Robert Showah
Opinion Editor
Three times a week, students attend a class with about three hundred of their fellow classmates. The students that decide to attend walk into the cold lecture hall like lifeless drones, seat themselves and wait for the fifty minutes they will never get back to pass by as the promise every university makes to educate with excellence is shattered and the money parents spend is flushed.
The quality of giant, specifically general education courses at VCU are debasements to the standards higher education institutions intend to uphold, and if any university administrator dared to take the time to sit through a week of these courses, they would surely arrive at the same conclusion.
It is important that we distinguish our arguments here from the familiar characterization of general education courses by students in the past as only being “irrelevant wastes of time,” but more so by the scoffing dismissal of these criticisms by other professors and administrators who believe students are being young, rebellious, lazy whiners. Of course, none of these folks actually know what happens in these lecture halls, and they are even more oblivious to the fact that students who care about their education can make cogent criticisms of a system of courses that is failing students.
The old argument in favor of general education courses is that it gives students “a well-rounded education,” an empty rhetoric at best and an absolute lie at worst. The size of these classes is unsustainable to deliver any sort of valuable educational experience.
Here is why:
First, students learn nothing of substance in these classes even if the material is relevant to them. The problem is that professors are helplessly balancing three elements: instructing hundreds of students, teaching barely relevant material and delivering a quality educational experience.
Seeing as this is virtually impossible, they compensate for their lack of ability to educate a large number of students by blanketing the class with an obscene amount of trivial course material and exam questions because anything more comprehensive would require more time for both the professor to teach and students to understand.
Now, some make attendance optional just like many professors have done, completely decimating any possibility or actual existence of student concern, motivation, or even inspiration to engage in the class.
Second, contrary to the label they have been given, these are not “college-level courses.” They are the quintessential high school classes where you are taught too much to learn, where you are lectured at and then ordered to memorize random facts in preparation for an exam that ultimately tests mere coherence, not comprehension.
Third, and perhaps most shockingly, is that the professors are actually lazier than the students.
These courses further degrade education by administering the assembly line-like, mass-produced, multiple choice scantron, easy-to-grade exams. Turn five of these in, divide by the same number and “Bam!” – final grade. The sad part is that these courses carry equal weight to courses within our major. This sort of manufactured cattle prodding of grades on the transcripts of students is the gravest insult to what education ought to be at this stage in a student’s life.

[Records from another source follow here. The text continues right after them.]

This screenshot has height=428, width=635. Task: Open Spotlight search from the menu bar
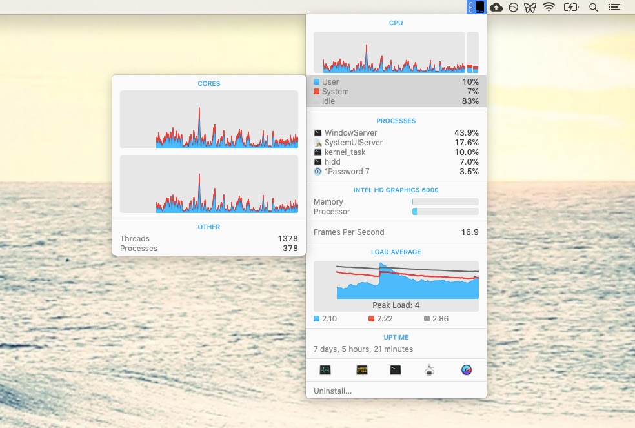coord(594,7)
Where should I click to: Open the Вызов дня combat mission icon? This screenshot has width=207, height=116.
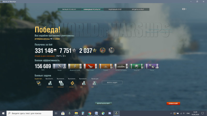point(95,83)
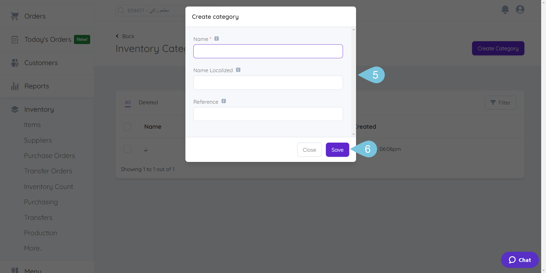Switch to the Deleted tab

148,102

And then there are the clickers.
Yes, there is something below the rock bottom we have already hit describing the damage done and valuable time wasted by these courses. Clickers are bad for almost all reasons. Professors often use them to compensate for their incompetence by requiring them for attendance purposes but also to combat students who turn the cheek and can ace their class without attending. Others use them to replace the entire educational experience. As long as you can move your fingers, you’re receiving a well-rounded education.

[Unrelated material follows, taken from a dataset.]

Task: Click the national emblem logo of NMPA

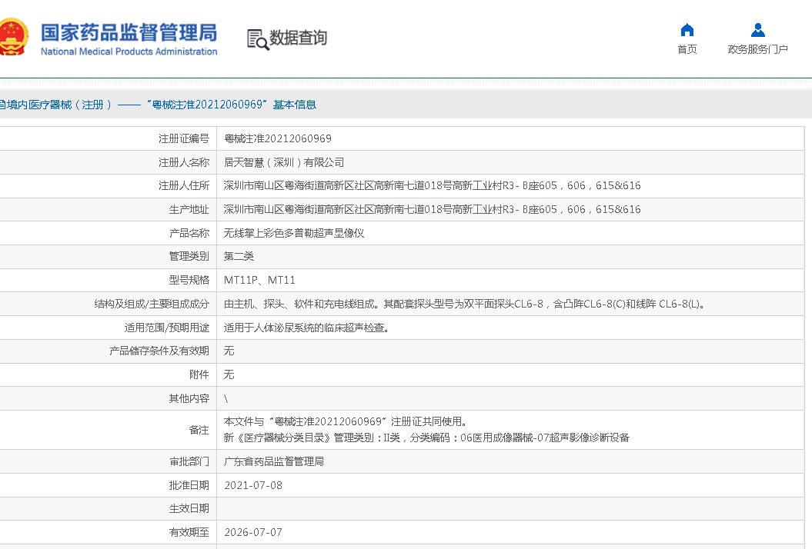Action: coord(16,36)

As contradictory as this may sound, professors are not entirely at fault. It is often the department heads pulling the strings. Professors are certainly aware of the difficulties in teaching courses like these. They know that students are disinterested. They are making the best of it. Even some professors agree their classes are bridges to nowhere. They know students largely do not take anything away from their class, but they are held to conducting a required course.
So what do we do about these courses? Something must change. But there are a few probable reasons things do not and unfortunately will not change any time soon.

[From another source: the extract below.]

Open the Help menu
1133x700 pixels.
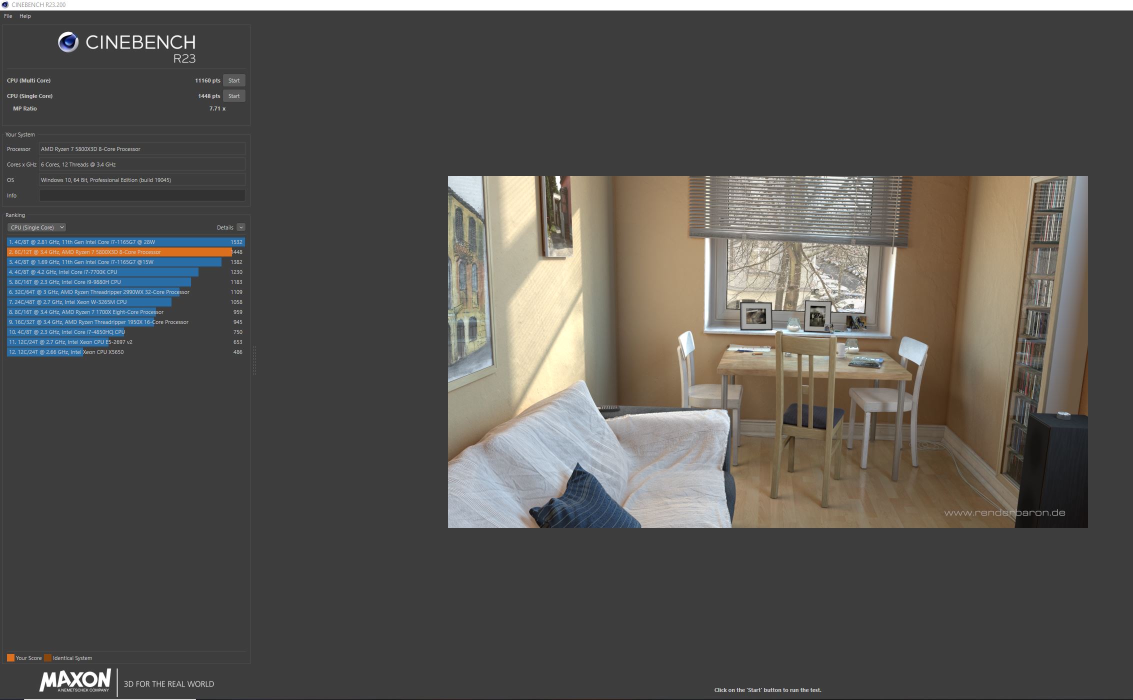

First, jobs. These courses create plenty of teaching positions and good opportunities for graduate students to find work – eliminating them would kill jobs.
Second, money. Teaching these courses and finding people to teach them is cheaper than, say, replacing them with courses that are relevant to a student’s major which often requires a professor with a higher degree to teach them. About two-thirds of the credits we take here at VCU are irrelevant to our major. For the university to invest in actually teaching us material we paid $25,000 to specialize in would apparently be too expensive.
Finally, there is the more abstract problem: This obsolete 20th century curriculum is so entrenched within the system that nobody wants to be bold enough to change it.
These are courses that ought to be taught in high school, not college. More students, than a cynical faculty member would think, enjoy their classes. While attending a class is sometimes a drag, mandatory attendance gives our education legitimacy but only if we are taught something valuable. We sometimes hate exams, but we like the ones that challenge us, not the ones that cover half a textbook through trivia questions.
All of this is an opportunity to change a large portion of higher education for the better. Places we can look to for replacing these oversized courses include allowing students to choose from a wider selection of electives, or taking cues from the Da Vinci Center, and allowing students to explore different majors in courses that teach innovation and involve the various schools of study at VCU.